The Road Ahead for China’s AI Infrastructure
As Huawei scales its production to meet the $12 billion revenue target, the implications for the global semiconductor industry are profound. China is effectively building a parallel AI infrastructure ecosystem, one that operates independently of the US-dominated supply chain. This bifurcation means that future advances in Chinese artificial intelligence will increasingly be powered by domestic silicon, running on domestic software frameworks like Huawei’s CANN (Compute Architecture for Neural Networks).

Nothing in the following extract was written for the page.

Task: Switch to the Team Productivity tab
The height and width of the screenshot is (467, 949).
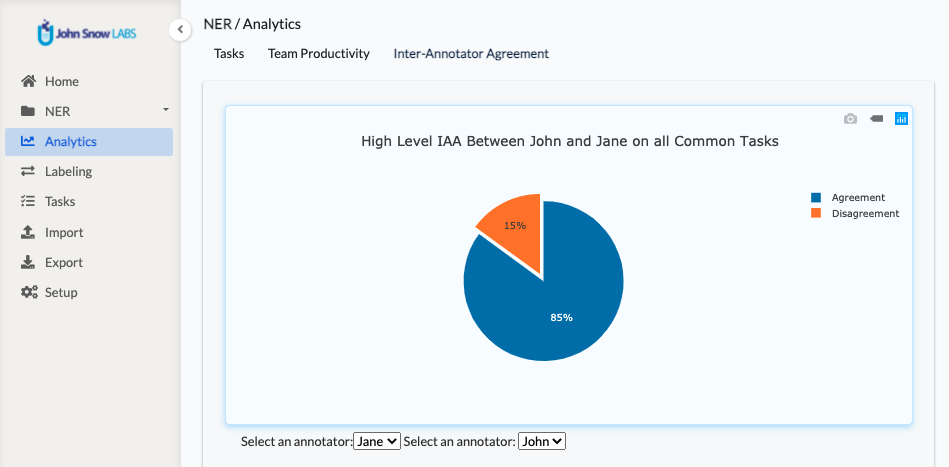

For Nvidia, the loss of the Chinese market, which historically accounted for roughly 20 to 25 percent of its data center revenue, represents a significant long-term challenge. While global demand for Nvidia’s chips currently outstrips supply, the emergence of a viable, well-funded competitor in Huawei could eventually put Nvidia under pricing pressure and shrink its total addressable market.
Ultimately, Huawei’s 60 percent revenue jump is more than just a financial metric; it is a barometer of China’s progress toward technological self-reliance. As the company continues to refine its Ascend processors and expand its production capacity, the dream of a fully independent Chinese AI ecosystem is rapidly becoming a commercial reality.